Description of problem: Installing the agent using the command java -jar rhq-enterprise-agent-1.4.0-SNAPSHOT.jar --install=~/rhq Causes the install to go into ./~/rhq I would have expected this to go into my home directory, or to tell me to give a complete path.
Temporarily adding the keyword "SubBug" so we can be sure we have accounted for all the bugs. keyword: new = Tracking + FutureFeature + SubBug
making sure we're not missing any bugs in rhq_triage
This may be a dupe - I entered something similar years ago -- perhaps in jbnadm!

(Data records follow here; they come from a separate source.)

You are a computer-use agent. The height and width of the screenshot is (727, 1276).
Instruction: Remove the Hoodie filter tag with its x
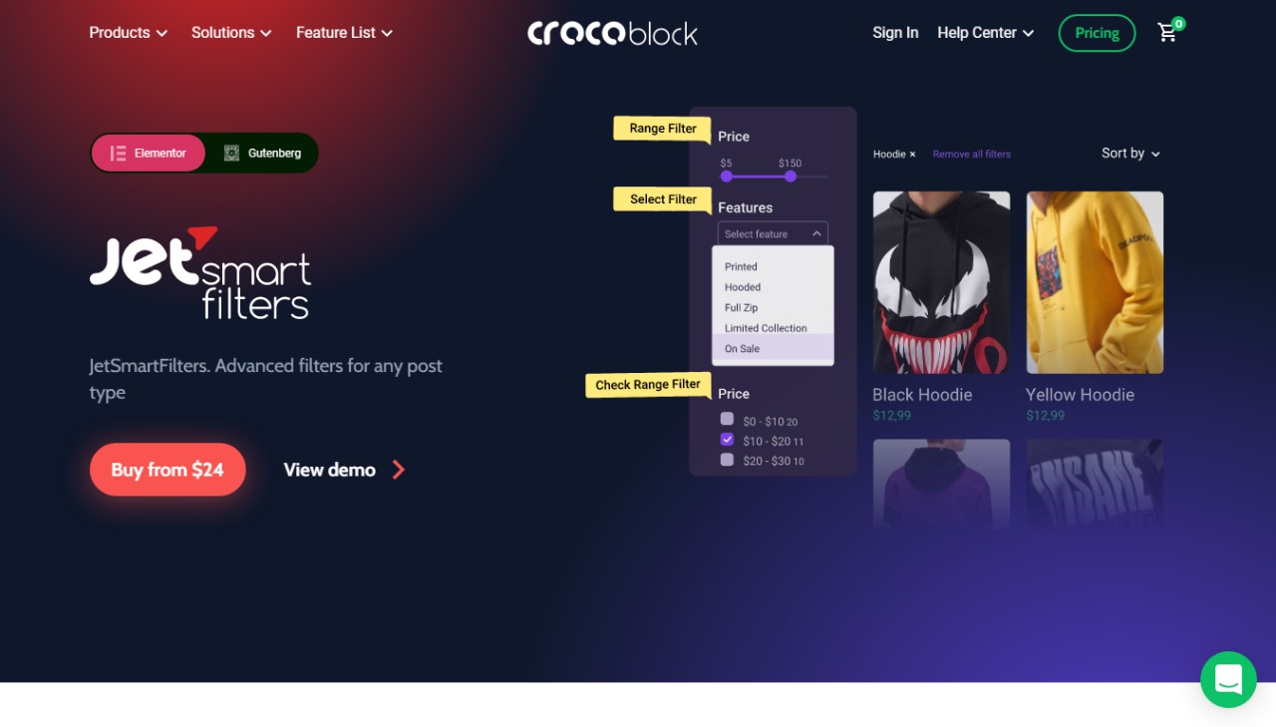coord(912,155)
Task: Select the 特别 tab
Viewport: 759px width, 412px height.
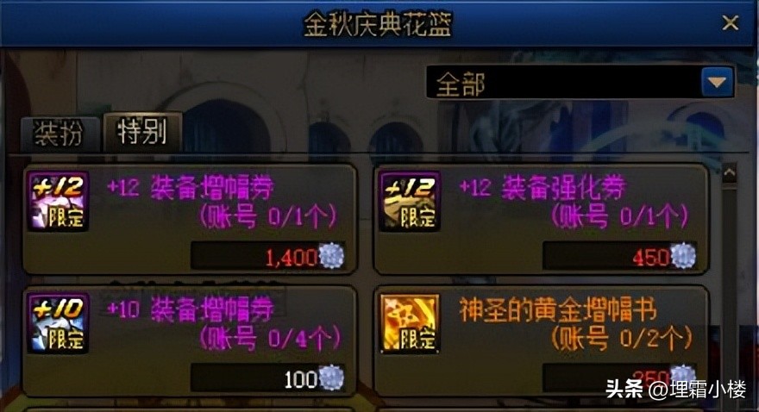Action: 143,132
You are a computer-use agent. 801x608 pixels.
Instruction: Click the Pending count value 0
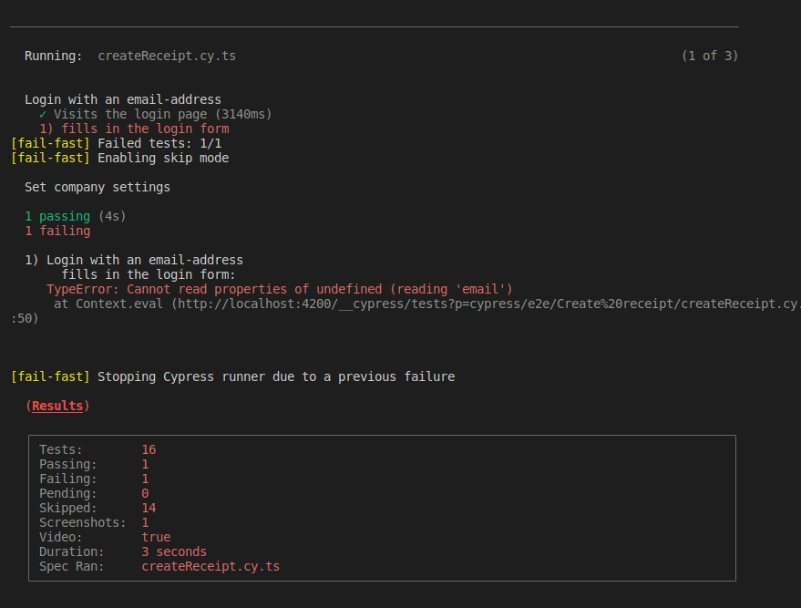pos(145,493)
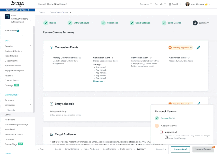Click the pencil edit icon for Entry Schedule
Viewport: 217px width, 154px height.
tap(198, 104)
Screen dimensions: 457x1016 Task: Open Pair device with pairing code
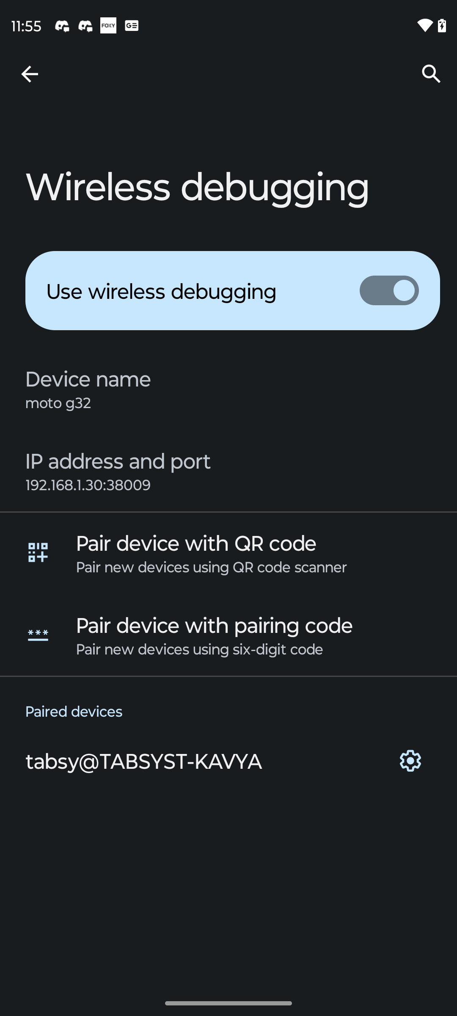click(214, 636)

> I would have expected this to go into my home directory, The reporter's expectation is wrong :) > or to tell me to give a complete path. The installer can install in a relative path. There is nothing wrong with giving a relative or absolute path. So that's a wrong expectation too. (also note: having a "~" character in a filepath is legal and allowed) Now a deeper explanation for why I say the above. First, remember that things like "~" are a shell-construct (e.g. bash recognizes ~ in certain places and replaces it with something like the value of $HOME). It has no special meaning outside of the shell that your console is running and it has no special meaning when "~" appears in certain places in the cmd line. You can see what I'm talking about by doing a simple test with "echo": $ echo --install ~/rhq --install /home/mazz/rhq $ echo --install=~/rhq --install=~/rhq Just as "echo" doesn't replace "~" with /home/mazz in that second invocation, so does our code as well. "echo" has no notion that "~" is a special character to denote the home dir - if you pass a literal "~" to echo, it gets printed as "~". Why does that first invocation show "/home/mazz" in the place of "~" then? With that first invocation, the "~" never makes it to echo in the first place - because the shell replaces it with "/home/mazz" and then passes "/home/mazz" to echo. echo never saw "~". This is the same thing happening here that this issue reports. The problem here is that the argument to the program is literally the string: --install=~/rhq Just as in the echo example above, the tilde character is not recognized by the shell here because its embedded in a string and isn't the first character of the string. Thus the shell won't replace it with the value of $HOME and passes "~" literally to the Java process. And just like echo, our Java code does not assume special status of the "~" and uses it as-is. Only the shell (e.g. bash) gives "~" special meaning, echo does not, Java does not. Note: on Windows, the Windows shell doesn't give "~" this special meaning either. This would work and should be used as a workaround: --install ~/rhq Closing this as NOTABUG.